ECLI:NL:RBDHA:2022:3105

Rechtbank Den Haag

Datum uitspraak
17 maart 2022
Publicatiedatum
5 april 2022
Zaaknummer
C/09/625782 / JE RK 22-412
Instantie
Rechtbank Den Haag
Type
Uitspraak
Rechtsgebied
Civiel recht; Personen- en familierecht
Procedures
  • Eerste aanleg - enkelvoudig
Rechters
Vindplaatsen
  • Rechtspraak.nl
AI samenvatting door LexboostAutomatisch gegenereerd

Machtiging tot uithuisplaatsing van een minderjarige in een gesloten accommodatie voor jeugdhulp

Op 17 maart 2022 heeft de kinderrechter in de Rechtbank Den Haag een beschikking gegeven in de zaak van een minderjarige, geboren in 2006, die met een verzoek om machtiging tot uithuisplaatsing in een gesloten accommodatie voor jeugdhulp is geconfronteerd. Het verzoek is ingediend door het college van burgemeester en wethouders van de gemeente Pijnacker-Nootdorp. De ouders van de minderjarige, die gezamenlijk het ouderlijk gezag uitoefenen, hebben ingestemd met de plaatsing in een specifieke gesloten accommodatie, maar niet in andere instellingen. De kinderrechter heeft de zaak behandeld met gesloten deuren en de minderjarige is in raadkamer gehoord.

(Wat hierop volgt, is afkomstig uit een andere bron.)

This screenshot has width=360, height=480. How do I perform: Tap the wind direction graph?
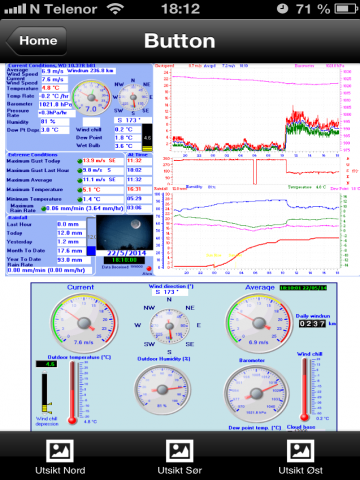256,171
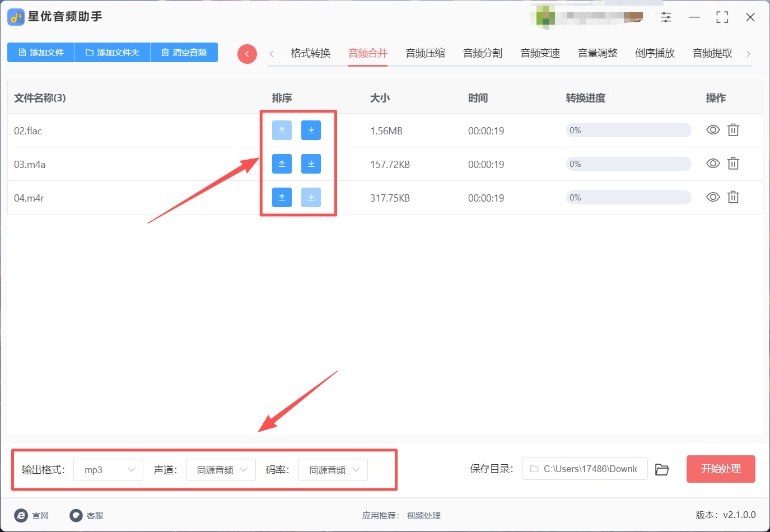Click the 开始处理 button
The height and width of the screenshot is (532, 770).
721,469

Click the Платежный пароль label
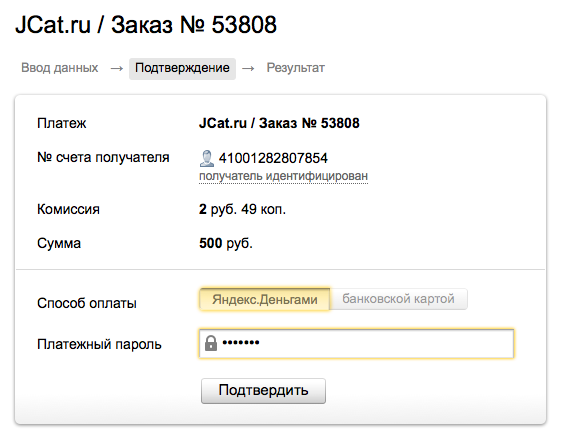[x=99, y=345]
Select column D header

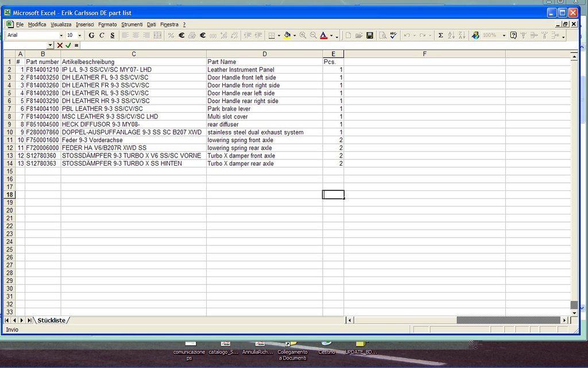click(x=264, y=54)
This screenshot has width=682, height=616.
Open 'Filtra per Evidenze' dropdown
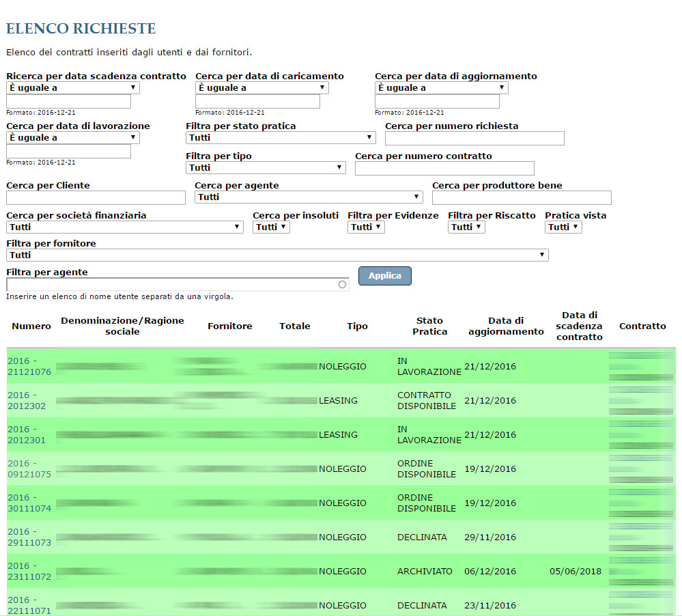click(366, 227)
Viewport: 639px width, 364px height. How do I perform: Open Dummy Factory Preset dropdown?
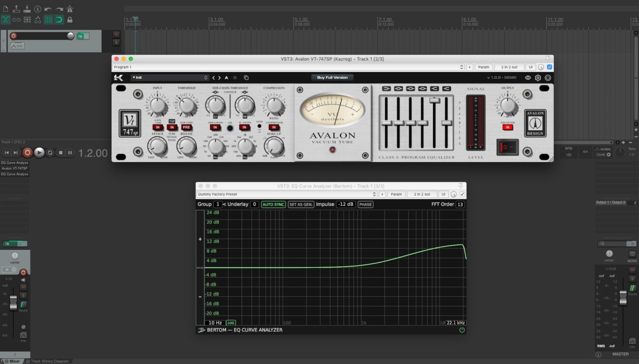286,194
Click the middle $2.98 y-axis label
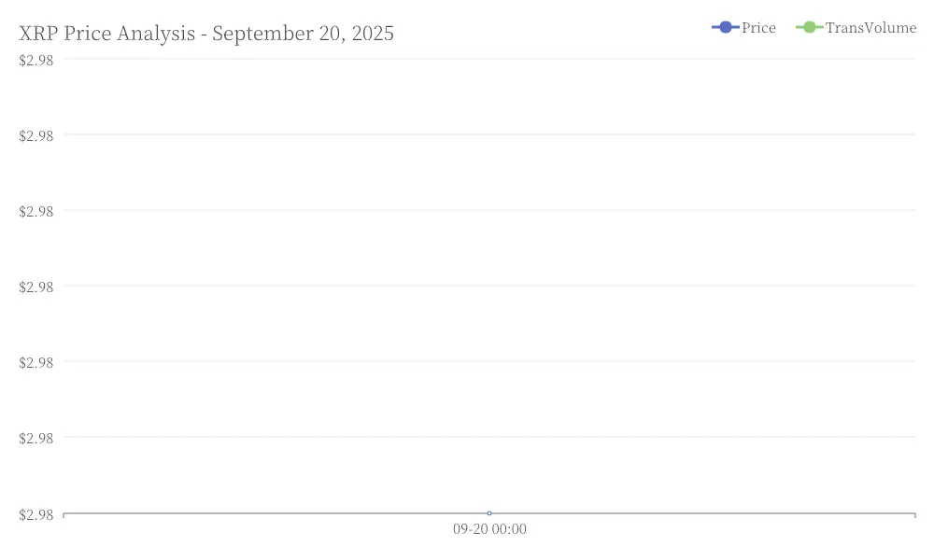Image resolution: width=934 pixels, height=560 pixels. point(36,287)
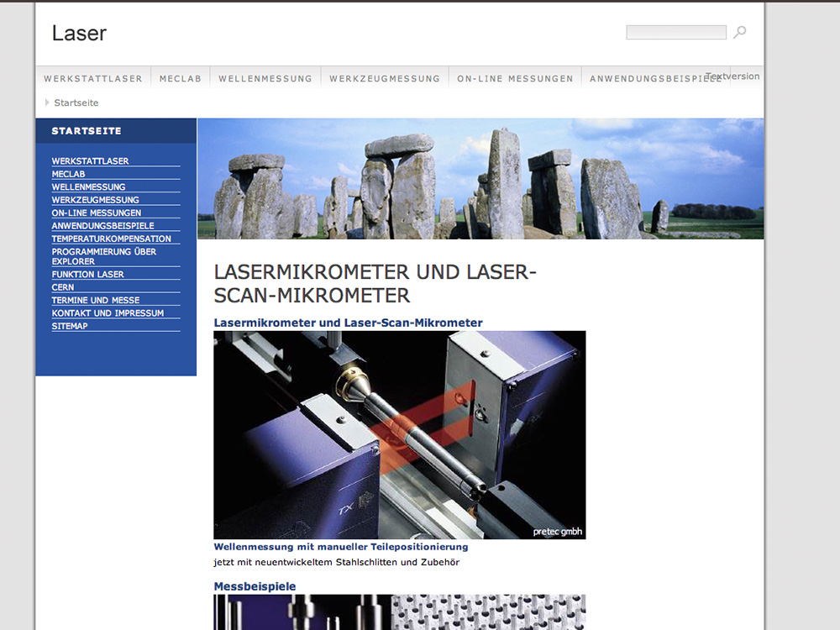
Task: Click the Textversion link
Action: (x=733, y=76)
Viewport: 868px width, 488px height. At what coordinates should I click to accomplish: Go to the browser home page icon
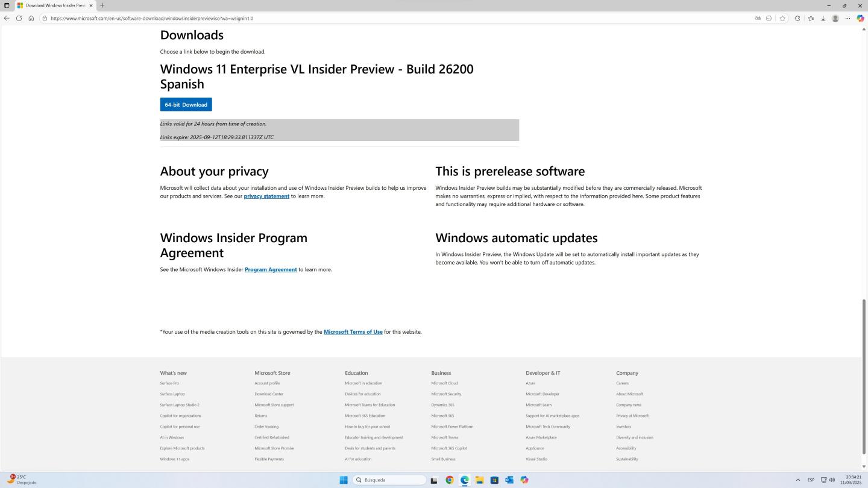31,18
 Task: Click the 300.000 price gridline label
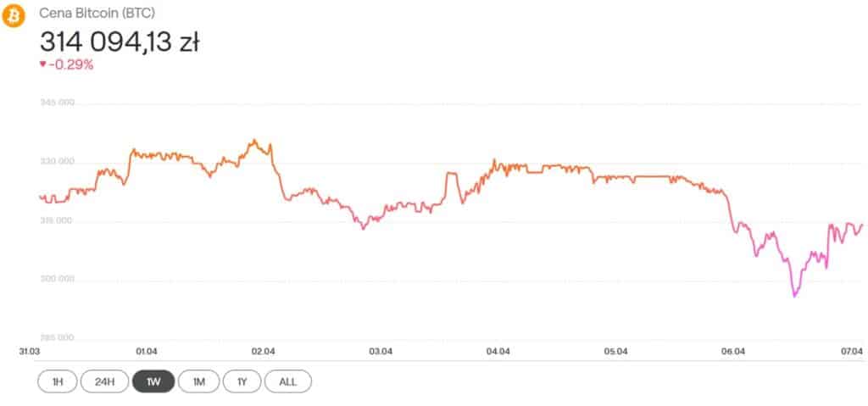point(57,279)
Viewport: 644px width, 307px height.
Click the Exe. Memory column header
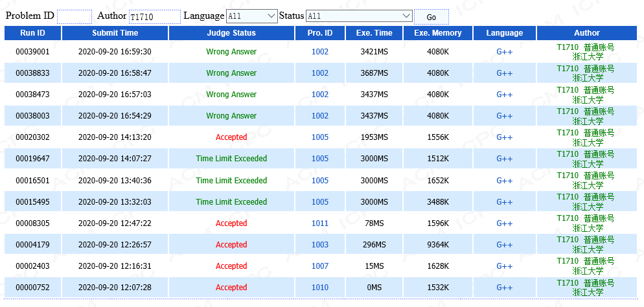[438, 33]
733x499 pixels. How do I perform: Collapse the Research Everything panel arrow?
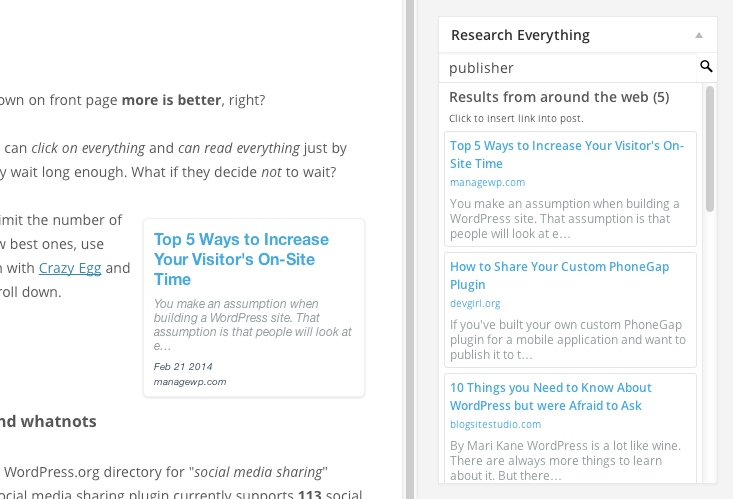pyautogui.click(x=699, y=35)
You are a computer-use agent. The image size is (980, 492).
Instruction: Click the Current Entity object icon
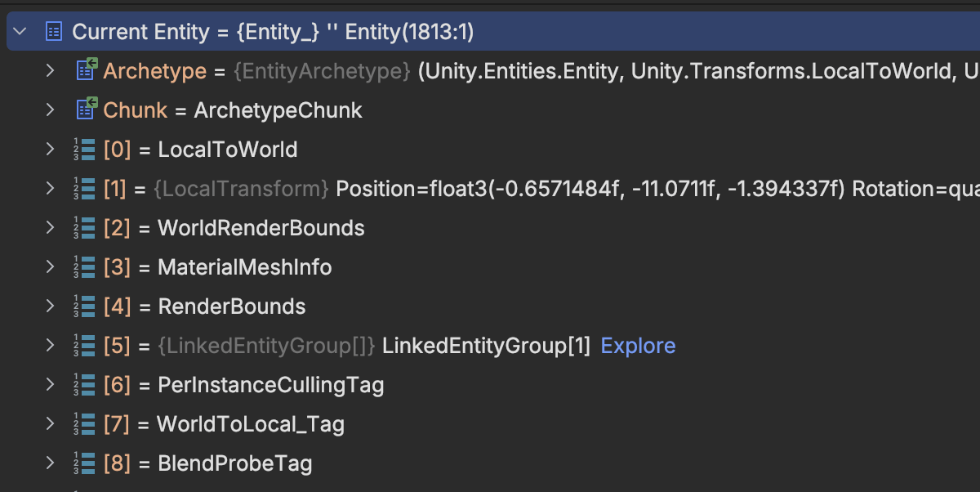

De kinderrechter heeft vastgesteld dat de minderjarige in een problematische thuissituatie verkeert, waar zij niet de benodigde begeleiding en ondersteuning ontvangt. De ouders hebben moeite om de minderjarige te begeleiden en er zijn zorgen over haar gedrag en de invloed van haar vrienden. Ondanks eerdere hulpverlening is er geen verbetering in de situatie gekomen. De kinderrechter oordeelt dat de plaatsing in de gesloten accommodatie noodzakelijk is om de ontwikkeling van de minderjarige te waarborgen en om te voorkomen dat zij zich aan de benodigde jeugdhulp onttrekt.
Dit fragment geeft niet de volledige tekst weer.